◆ **Task directions**
Turn every line of the records below into a numbered list, skipping any blank lines. Leave the pictures out.

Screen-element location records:
^^^^^^^^

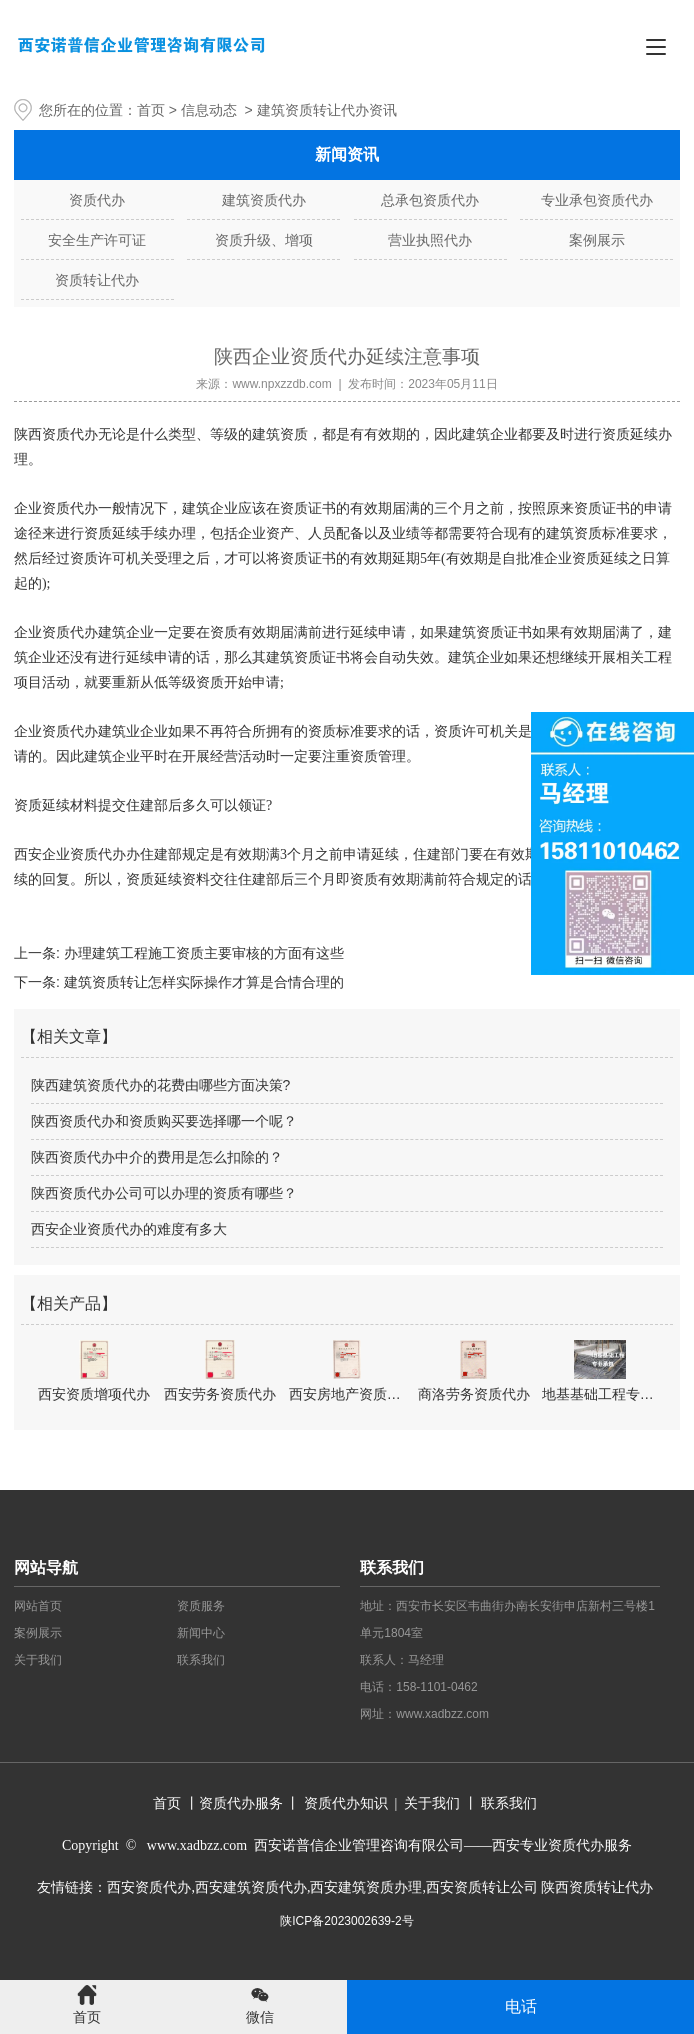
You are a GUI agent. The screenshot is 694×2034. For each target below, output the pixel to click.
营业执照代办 (430, 240)
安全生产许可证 (97, 240)
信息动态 (209, 110)
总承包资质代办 (430, 200)
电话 (521, 2006)
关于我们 (38, 1660)
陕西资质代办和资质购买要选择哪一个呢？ (164, 1121)
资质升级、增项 (264, 240)
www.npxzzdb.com (281, 384)
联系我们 (201, 1660)
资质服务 (201, 1606)
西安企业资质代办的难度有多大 (129, 1229)
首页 (151, 110)
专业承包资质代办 (597, 200)
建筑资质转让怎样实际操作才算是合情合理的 (202, 982)
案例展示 (597, 240)
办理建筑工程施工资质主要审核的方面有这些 (202, 953)
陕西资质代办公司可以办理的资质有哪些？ (164, 1193)
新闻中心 (201, 1633)
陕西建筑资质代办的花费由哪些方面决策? (161, 1085)
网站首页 (38, 1606)
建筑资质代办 (264, 200)
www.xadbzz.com (442, 1714)
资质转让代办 (97, 280)
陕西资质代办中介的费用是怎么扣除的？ (157, 1157)
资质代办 (97, 200)
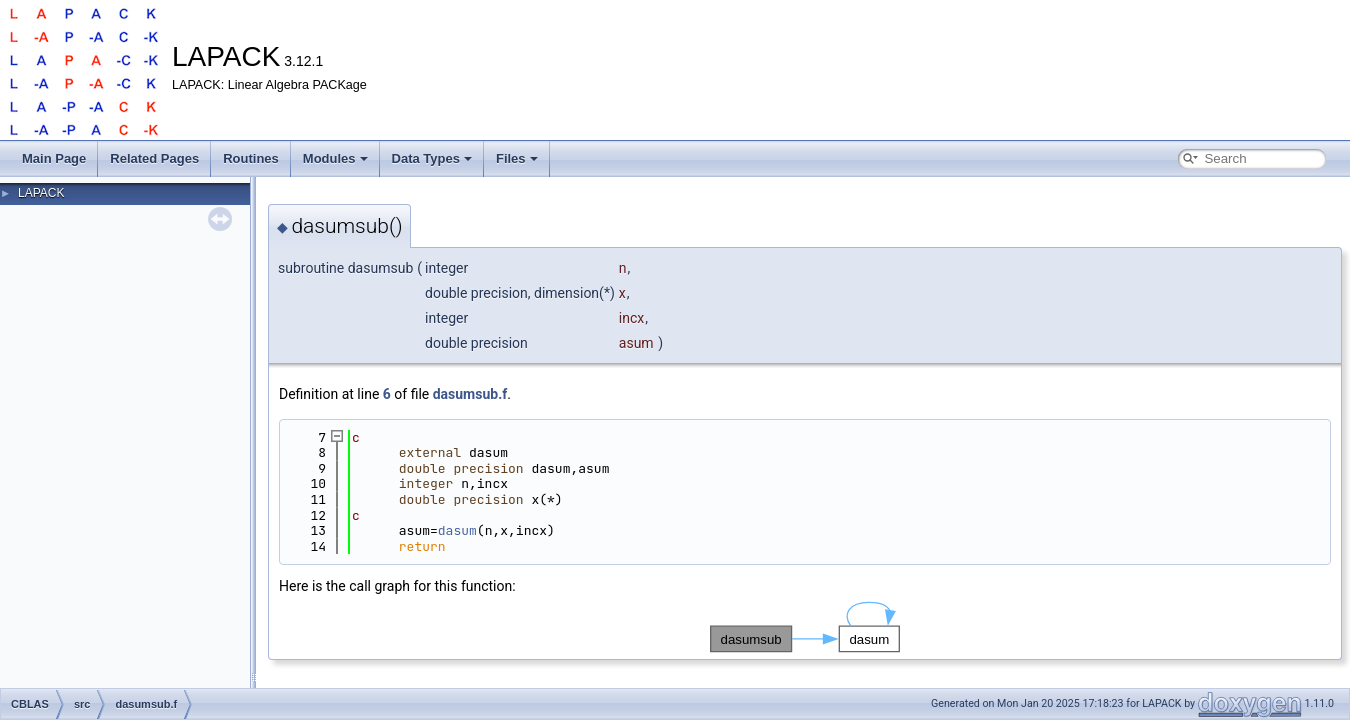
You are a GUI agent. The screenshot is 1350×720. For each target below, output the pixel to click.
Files (517, 158)
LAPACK (41, 193)
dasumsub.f (470, 394)
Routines (251, 158)
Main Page (54, 158)
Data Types (432, 158)
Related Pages (154, 158)
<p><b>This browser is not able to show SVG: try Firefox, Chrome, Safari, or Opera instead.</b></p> (805, 627)
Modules (335, 158)
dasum (457, 530)
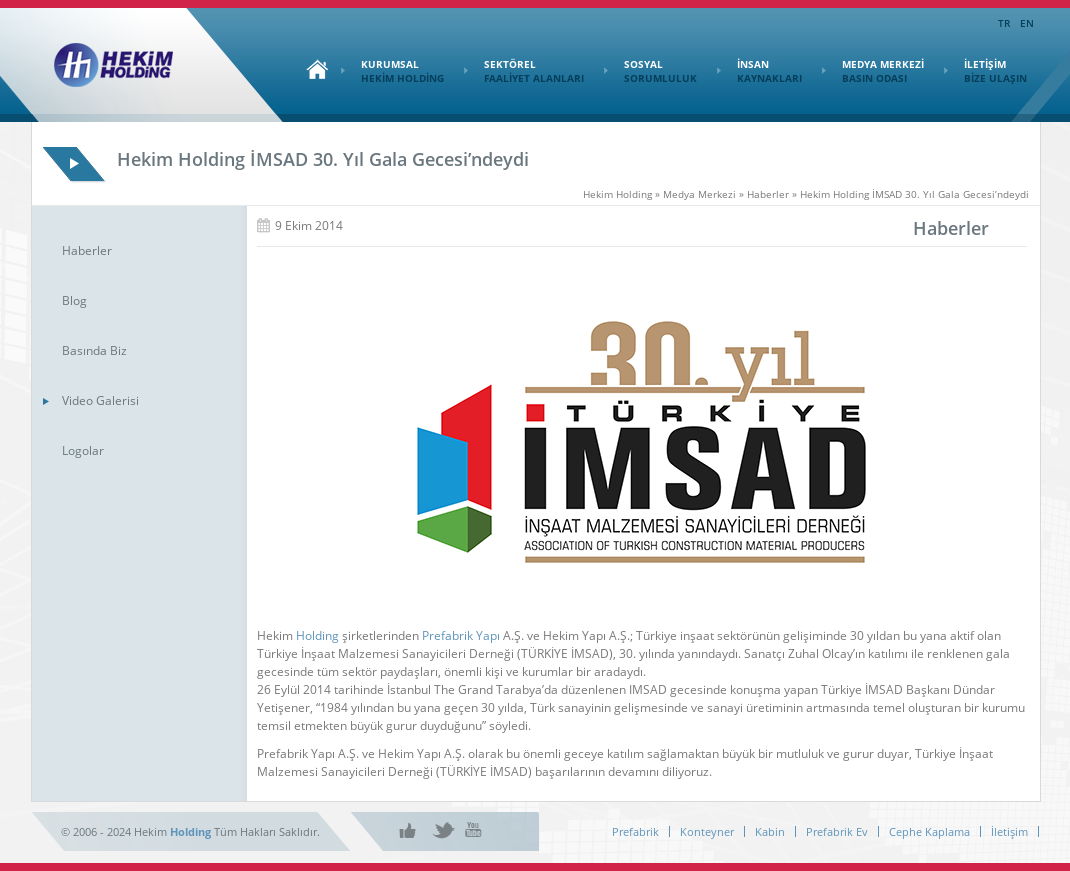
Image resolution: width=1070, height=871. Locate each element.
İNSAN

^^^^^^^^

◆ **Correct output**
1. You are a GUI agent. The screenshot is 694×2034. For each target below, output the pixel to click.
2. 营业执照代办 (430, 240)
3. 安全生产许可证 (97, 240)
4. 信息动态 (209, 110)
5. 总承包资质代办 (430, 200)
6. 电话 (521, 2006)
7. 关于我们 (38, 1660)
8. 陕西资质代办和资质购买要选择哪一个呢？ (164, 1121)
9. 资质升级、增项 (264, 240)
10. www.npxzzdb.com (281, 384)
11. 联系我们 (201, 1660)
12. 资质服务 (201, 1606)
13. 西安企业资质代办的难度有多大 (129, 1229)
14. 首页 (151, 110)
15. 专业承包资质代办 (597, 200)
16. 建筑资质转让怎样实际操作才算是合情合理的 (202, 982)
17. 案例展示 (597, 240)
18. 办理建筑工程施工资质主要审核的方面有这些 (202, 953)
19. 陕西资质代办公司可以办理的资质有哪些？ (164, 1193)
20. 新闻中心 (201, 1633)
21. 陕西建筑资质代办的花费由哪些方面决策? (161, 1085)
22. 网站首页 (38, 1606)
23. 建筑资质代办 (264, 200)
24. www.xadbzz.com (442, 1714)
25. 资质转让代办 (97, 280)
26. 陕西资质代办中介的费用是怎么扣除的？ (157, 1157)
27. 资质代办 (97, 200)
28. You are a GUI agent. The screenshot is 1350×720. For each target below, output the pixel to click.
29. Files (517, 158)
30. LAPACK (41, 193)
31. dasumsub.f (470, 394)
32. Routines (251, 158)
33. Main Page (54, 158)
34. Data Types (432, 158)
35. Related Pages (154, 158)
36. <p><b>This browser is not able to show SVG: try Firefox, Chrome, Safari, or Opera instead.</b></p> (805, 627)
37. Modules (335, 158)
38. dasum (457, 530)
39. Image resolution: width=1070, height=871. Locate each element.
40. İNSAN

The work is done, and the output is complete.